::: INFORMATION SUPPLIED

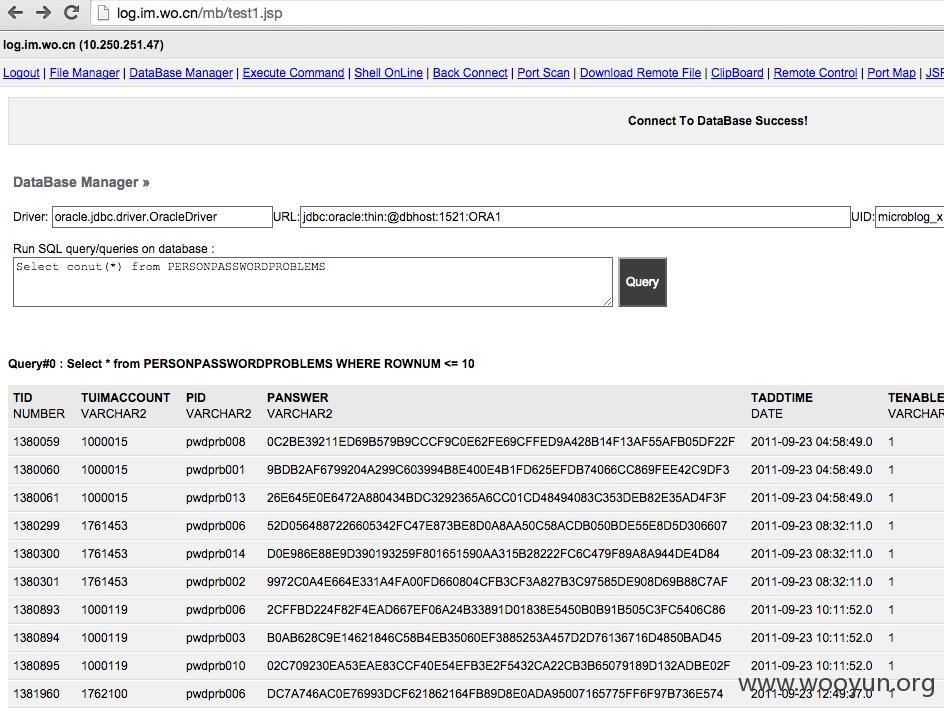Image resolution: width=944 pixels, height=712 pixels.
Task: Open Download Remote File link
Action: pyautogui.click(x=640, y=73)
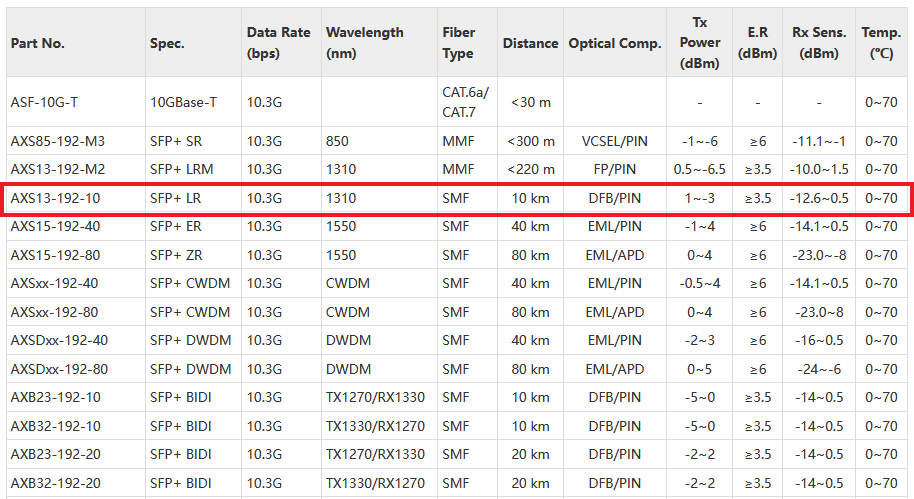
Task: Click the CAT.6a/CAT.7 fiber type cell
Action: coord(465,102)
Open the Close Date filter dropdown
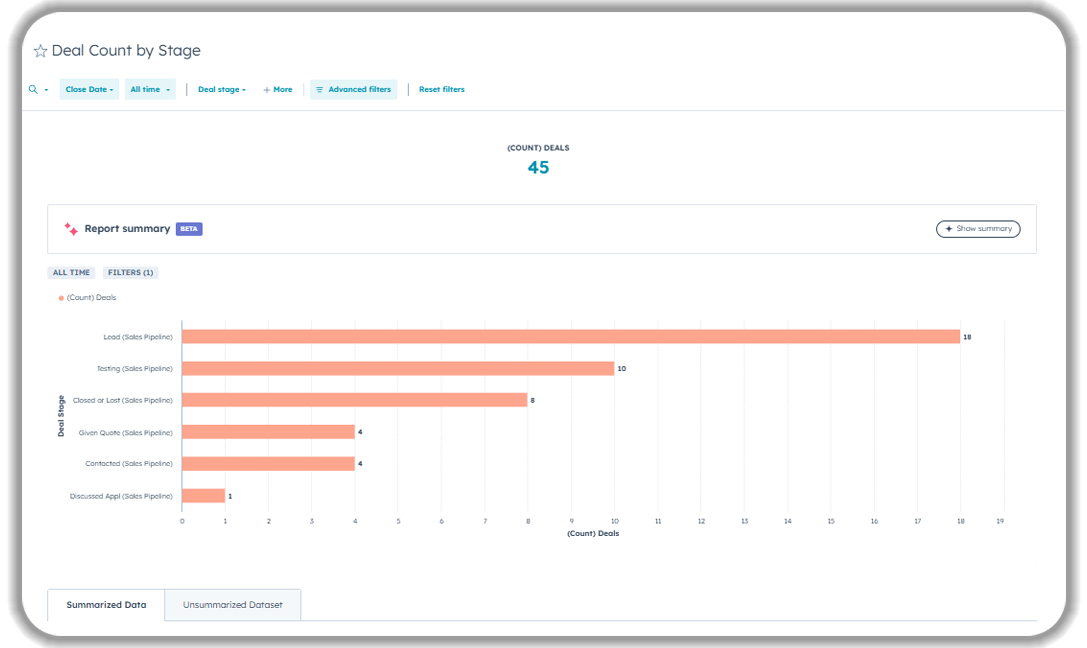The width and height of the screenshot is (1087, 648). (89, 89)
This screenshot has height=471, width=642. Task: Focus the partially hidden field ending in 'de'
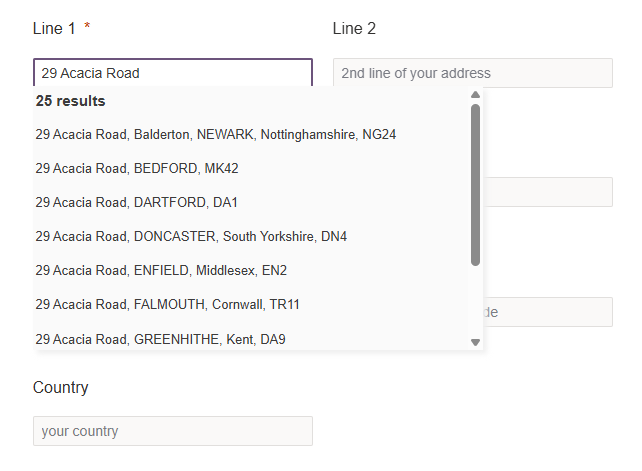(548, 312)

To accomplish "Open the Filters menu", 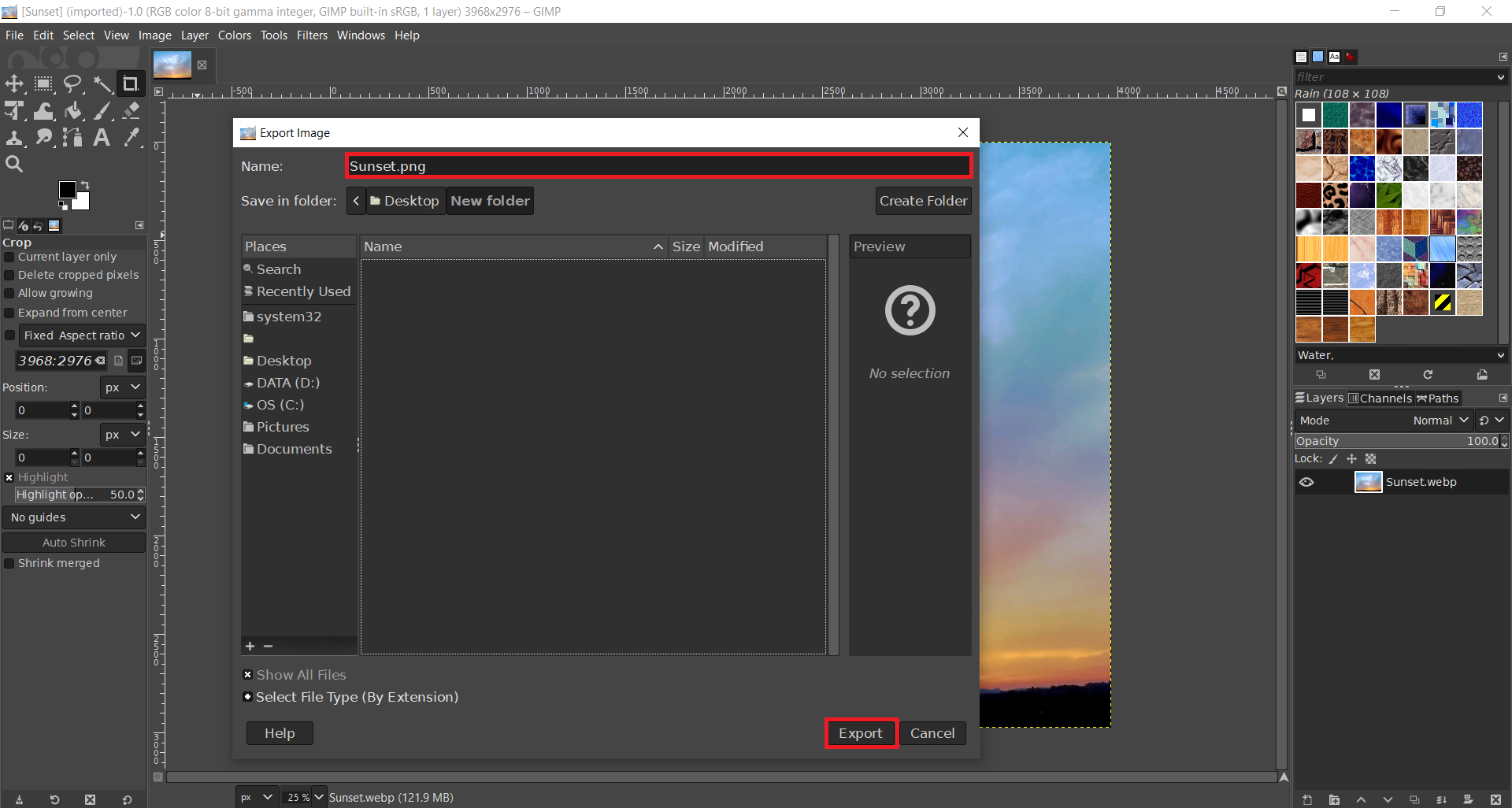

::::::

» **WHAT THE TASK REQUIRES**: Extract every line of the records above word for word, leaving the pictures out of your answer.

» **EXERCISE OUTPUT**:
Image resolution: width=944 pixels, height=712 pixels.
Task: Open Download Remote File link
Action: pyautogui.click(x=640, y=73)
Task: Click the CAT.6a/CAT.7 fiber type cell
Action: coord(465,102)
Open the Close Date filter dropdown
The width and height of the screenshot is (1087, 648). (89, 89)
This screenshot has height=471, width=642. Task: Focus the partially hidden field ending in 'de'
(548, 312)

To accomplish "Open the Filters menu", 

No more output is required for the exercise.